• The tasks
A. Please rewrite the paragraph beginning "The risk of false positives" from the telnet and SMTP thread in a shorter form, keeping its main facts.
B. Reproduce the part of the telnet and SMTP thread starting at "When in doubt, ask" and ending at "SMTP debug tool!".
C. Write what comes next in the telnet and SMTP thread, continuing after its final line.

• Source
>> Begin

From: Jerrale Gayle on
On 6/10/2010 5:31 PM, Ralf Hildebrandt wrote:
> I heard that there are firewalls/security appliances that supposedly
> can distinguish "somebody using telnet" from "a machine speaking SMTP".
>
> I must admit, it sounds feasible (timing between keystrokes etc.), but
> little useful.
>
> Anyway. Is there such a thing? Does anybody use such a thing?
>
>
I use fail2ban which works for dovecot, postfix, ssh, telnet
(non-windows), and anything that logs failed logins to a log file.

From: Jeroen Geilman on
On 06/10/2010 11:31 PM, Ralf Hildebrandt wrote:
> I heard that there are firewalls/security appliances that supposedly
> can distinguish "somebody using telnet" from "a machine speaking SMTP".
>
> I must admit, it sounds feasible (timing between keystrokes etc.), but
> little useful.
>
> Anyway. Is there such a thing? Does anybody use such a thing?
>
>

There are IDSen (Intrusion Detection Systems) that can fingerprint the
client on the actual TCP delays between actions, yes.

They exist both in software (snort) and hardware (cisco et al).

However, then blocking the offender is step two - or combined into an
IPS (Intrusion Prevention System) - and that's usually configurable.

When in doubt, ask the network people at the site you suspect this of
(presuming they are willing to help you, of course).

Using an IDS or similar sniffer to fingerprint OSen and client software
of services is fun (if you're a network nerd :)), but it doesn't mean
people take any action on the data.

The risk of false positives is obvious, and I doubt many network-savvy
people would implement this sort of thing willy-nilly - especially since
telnet remains a very good SMTP debug tool!


J.

From: Reinaldo de Carvalho on
On Thu, Jun 10, 2010 at 6:31 PM, Ralf Hildebrandt
<Ralf.Hildebrandt(a)charite.de> wrote:
> I heard that there are firewalls/security appliances that supposedly
> can distinguish "somebody using telnet" from "a machine speaking SMTP".
>
> I must admit, it sounds feasible (timing between keystrokes etc.), but
> little useful.

>> End

• Information supplied
>> Begin

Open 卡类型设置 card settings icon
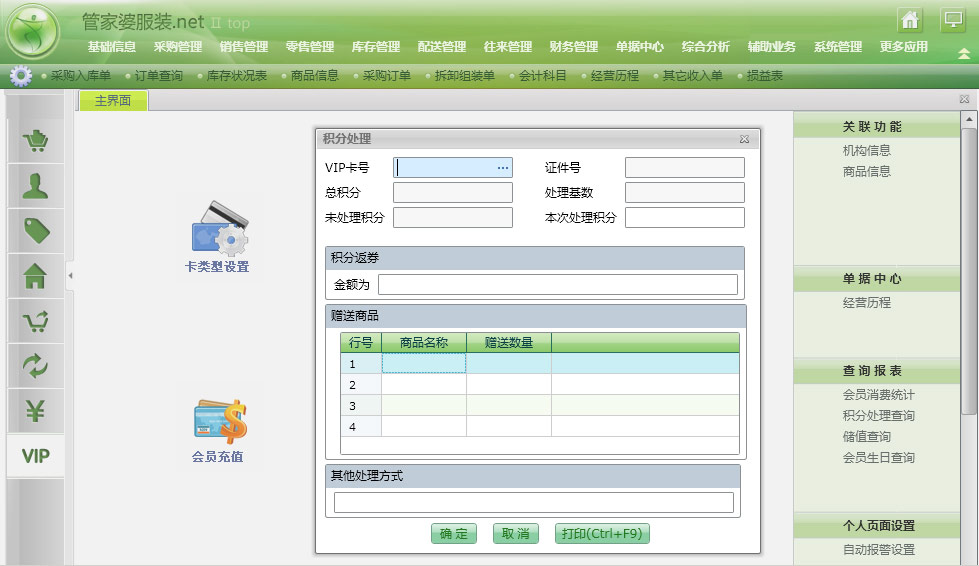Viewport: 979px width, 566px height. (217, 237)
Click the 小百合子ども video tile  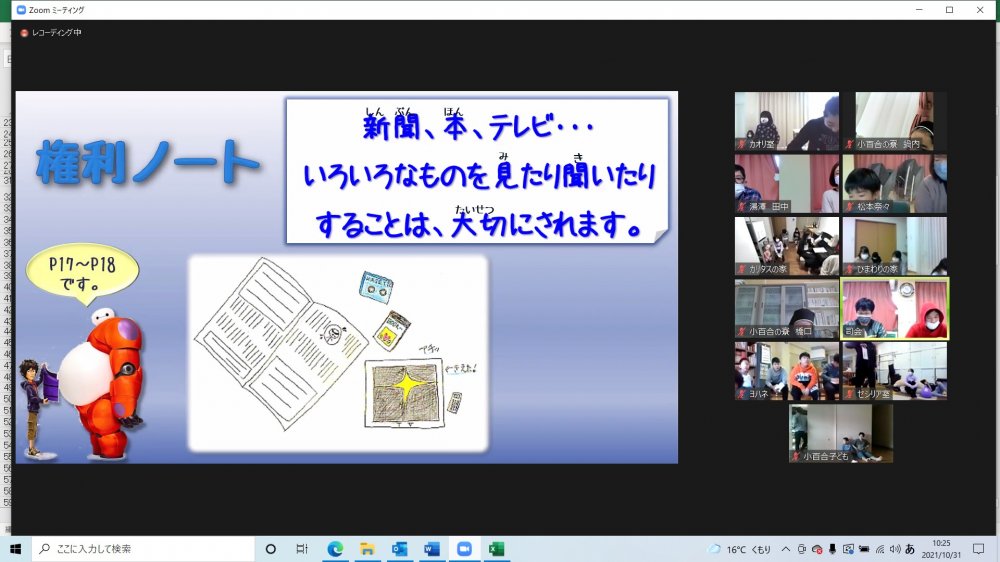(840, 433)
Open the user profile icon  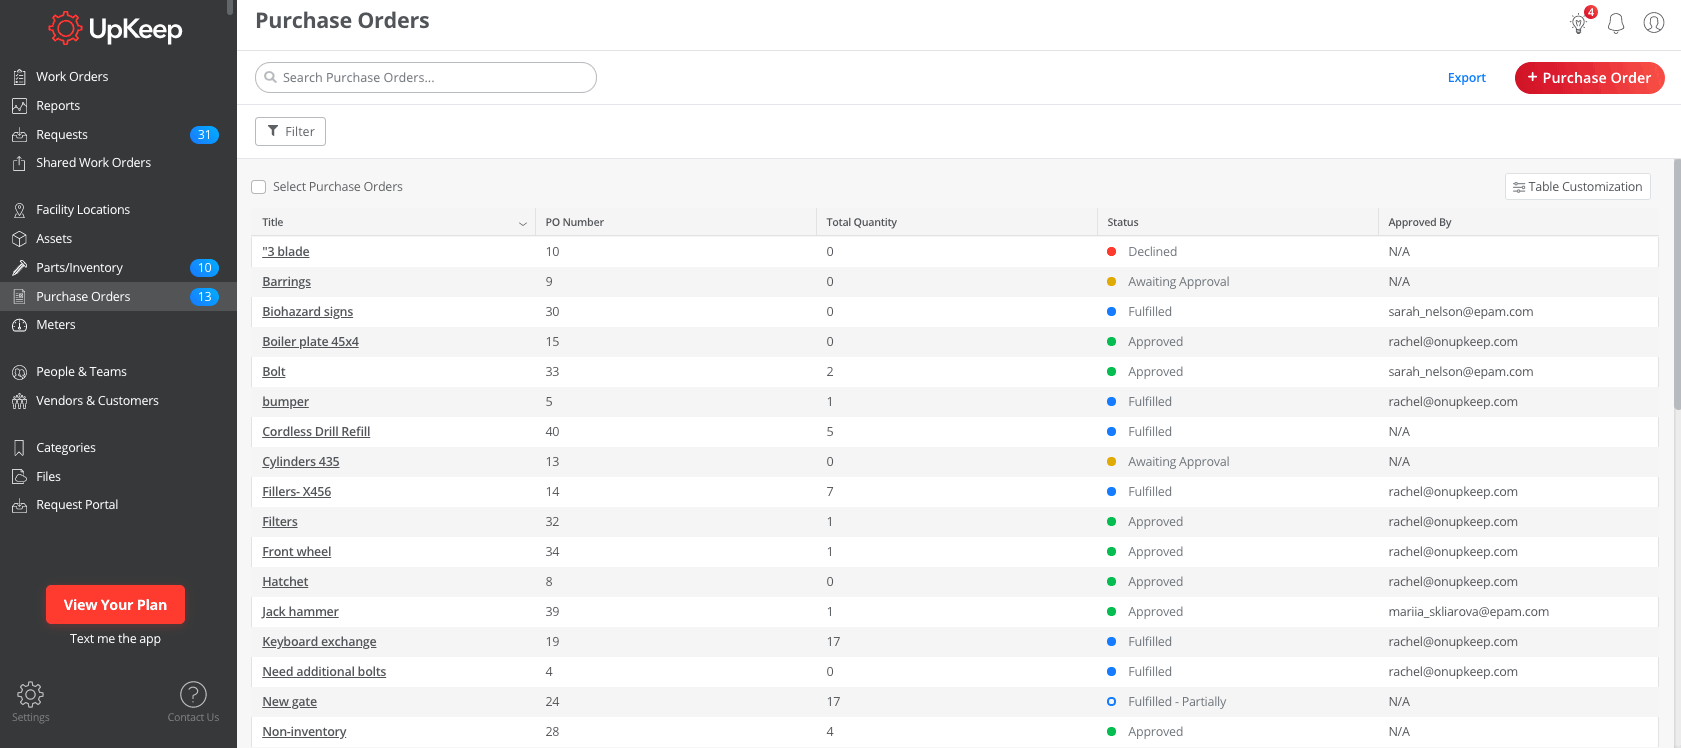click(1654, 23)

>> End

• Exercise results
A. False positives are an obvious risk, so the writer doubts many network-savvy people would deploy this carelessly, especially as telnet is still a very good SMTP debugging tool.

B.
When in doubt, ask the network people at the site you suspect this of
(presuming they are willing to help you, of course).

Using an IDS or similar sniffer to fingerprint OSen and client software
of services is fun (if you're a network nerd :)), but it doesn't mean
people take any action on the data.

The risk of false positives is obvious, and I doubt many network-savvy
people would implement this sort of thing willy-nilly - especially since
telnet remains a very good SMTP debug tool!

C.
>

Why use telnet (e.g. raw tcp client) or block them if with few lines
if code in pyhton/perl/shell you can do anything.

--
Reinaldo de Carvalho
http://korreio.sf.net
http://python-cyrus.sf.net

"Don't try to adapt the software to the way you work, but rather
yourself to the way the software works" (myself)

From: Charles Seeger on
+------ Ralf Hildebrandt wrote (Thu, 10-Jun-2010, 23:31 +0200):
|
| I heard that there are firewalls/security appliances that supposedly
| can distinguish "somebody using telnet" from "a machine speaking SMTP".
|
| I must admit, it sounds feasible (timing between keystrokes etc.), but
| little useful.
|
| Anyway. Is there such a thing? Does anybody use such a thing?

ISTR someone doing (or speculating about) this with sendmail,
perhaps 20 years ago, based on detecting telnet option negotiation.
Never having used it, please forgive my fuzzy memory.

It would be easy to compile a line mode telnet client without option
negotiation that would defeat those two particular techniques, though
it likely would appear to be rather slow.

Best,
Chuck

From: Victor Duchovni on
On Thu, Jun 10, 2010 at 11:31:49PM +0200, Ralf Hildebrandt wrote:

> I heard that there are firewalls/security appliances that supposedly
> can distinguish "somebody using telnet" from "a machine speaking SMTP".
>
> I must admit, it sounds feasible (timing between keystrokes etc.), but
> little useful.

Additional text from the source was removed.